Having broken into the business at the Sunday Post like so many of Scotland’s best journalists – it was the only paper you could join without a union card while the rest were “closed shops” – she made her name at the Express, using her woman’s touch to get “human interest” stories her male colleagues could not get.

Mamie Ian Baird (yes, that’s Ian – her father John, janitor at Bankhead Primary School, was expecting a boy) was born in Rutherglen, Scotland’s oldest royal burgh in the south-east of Glasgow, on 24 October, 1925 with a twin sister, Anna. She went to Rutherglen Academy. Her elder brother was Archie Baird, who went on to become a legend at Aberdeen FC and a Scottish international after having been a prisoner of war during the Second World War.

Having the middle name Ian did have its complications, although perhaps not quite to the extent of Johnny Cash’s Boy Name Sue. Mamie did, however, regularly get letters addressed to Ian Baird Esquire.

That notwithstanding, the byline Mamie Baird in the Express became a magnet for readers more used to reading articles by men.

Maimie was “headhunted” by the Express in 1947 due to her success at the Sunday Post (the latter did not use bylines but word got around as to who wrote what). She had one of her first big scoops in 1947 when Princess Elizabeth, the future Queen, was about to marry Prince Philip of Greece, later given the title Duke of Edinburgh.

Mamie famously showed up at Birkhall on Deeside, where Philip and Elizabeth were on honeymoon, rang the doorbell, got her glove caught in the door, and expected to get removed from the premises pronto. Instead, she was invited inside and had an exclusive glimpse of the honeymoon suite to share with her readers.

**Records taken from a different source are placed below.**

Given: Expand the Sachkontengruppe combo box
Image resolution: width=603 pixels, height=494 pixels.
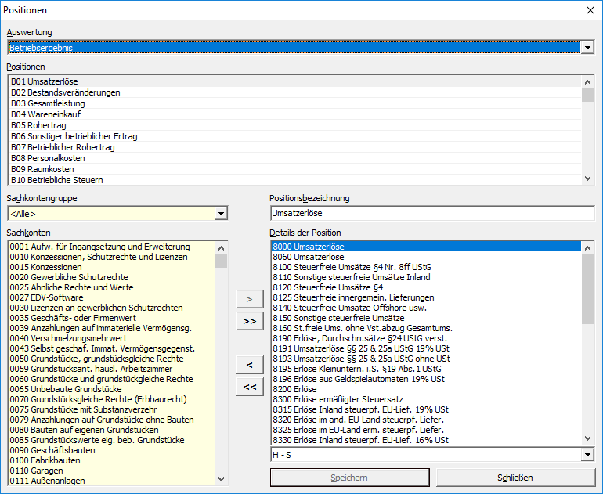Looking at the screenshot, I should [221, 214].
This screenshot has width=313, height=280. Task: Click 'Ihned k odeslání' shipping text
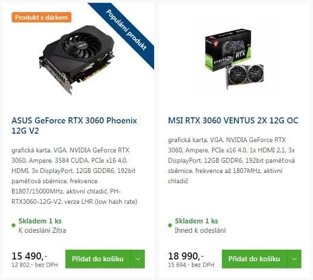coord(200,230)
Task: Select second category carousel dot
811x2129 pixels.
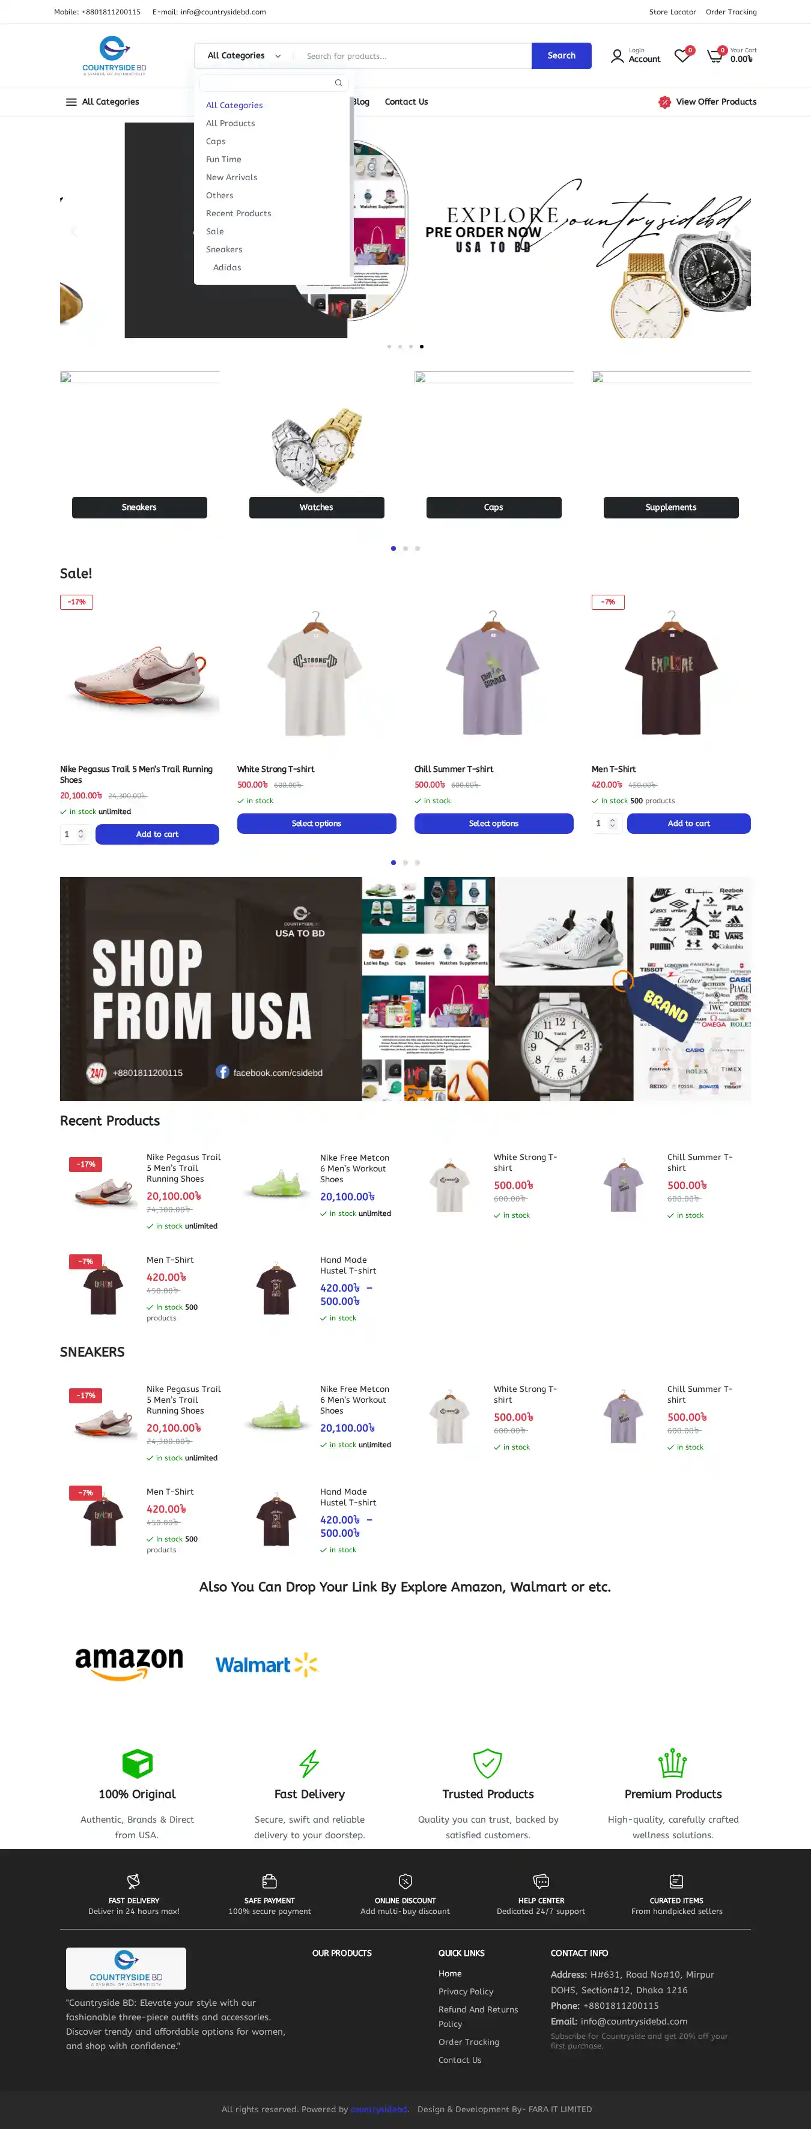Action: [405, 548]
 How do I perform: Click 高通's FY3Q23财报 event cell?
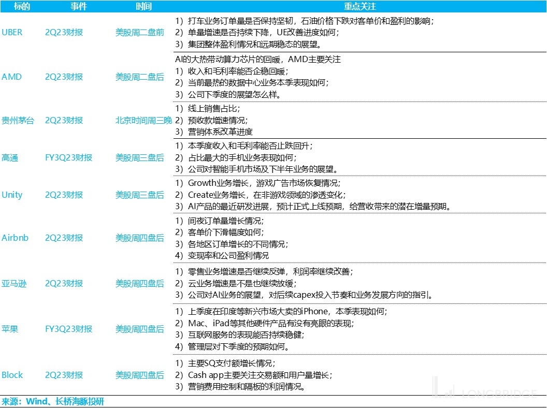pos(68,157)
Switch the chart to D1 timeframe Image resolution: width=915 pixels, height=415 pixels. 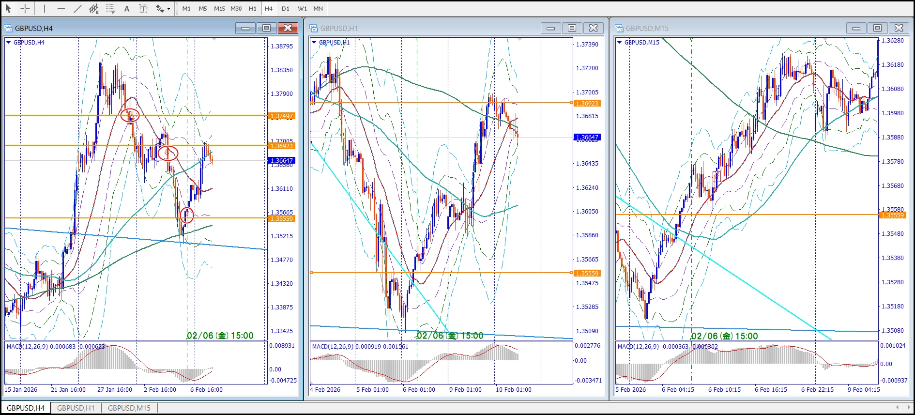point(285,9)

Magnus and Mamie had five children and eventually settled in Blairksaith House, Balmore, north of Glasgow, where she died. One of their sons, Siggy, tragically died in 1973 at the age of 11 when he was hit by a vehicle after walking behind his school bus. Mamie was devastated but Magnus told her, according to friends: “The children have lost their brother. Don’t let them lose their mother as well.” That helped her pull through a mother’s worst nightmare.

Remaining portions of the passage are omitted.